Eu lamentava o facto de uma capital europeia como Lisboa não estar no mapa internacional guitarrístico, por outro lado, a criação do Guitarmania permitiu a apresentação de grandes nomes internacionais da guitarra provenientes de escolas totalmente distintas e que demonstraram a sua credibilidade que contribuiu para que os seus guitarristas alcançassem uma carreira internacional. A ideia era abrir horizontes, aprender na variedade e demonstrar aos nossos jovens alunos que sempre existem várias possibilidades e múltiplas escolhas para fazer.

Para além da sua carreira como performer, abraça também o ensino lecionando guitarra na Universidade de Évora.
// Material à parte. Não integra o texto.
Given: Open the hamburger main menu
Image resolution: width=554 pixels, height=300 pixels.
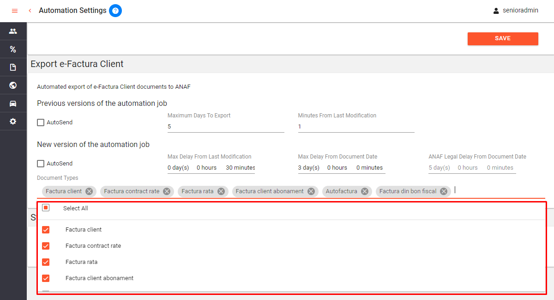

Quando está a lecionar, recorda-se do tempo em que era o Dejan o aluno? Essa consciência é importante para o Dejan professor?
Tento sempre lembrar-me para que, através da minha própria experiência, compreenda melhor os alunos. Mas, às vezes, isso é mais fácil dizer do que realizar. Posso afirmar que isso é importante para mim como professor.

A realidade do ensino musical em Portugal é muito diferente daquela que vivenciou enquanto aluno?
É por um lado, devido a uma longa tradição da vida musical e do ensino numa sociedade, e por outro lado, uma tradição musical mais recente e em construção. Contudo, os problemas do dia-a-dia são iguais em ambos os casos e visam fazer o melhor, aprender e progredir mais em todos os momentos da nossa atividade de docência, e promover música erudita entre as pessoas comuns.

Muito obrigado por este tempo que dedicou aos nossos leitores. Quais os próximos projetos que abraçará em breve?
De nada! Amanhã (3 de setembro) vou para Amarante para fazer parte do júri do concurso do 1º Festival Internacional de Guitarra de Amarante. Em outubro espera-me uma viagem à Macedónia e participação em dois festivais de música contemporânea (Bitola e Skopje).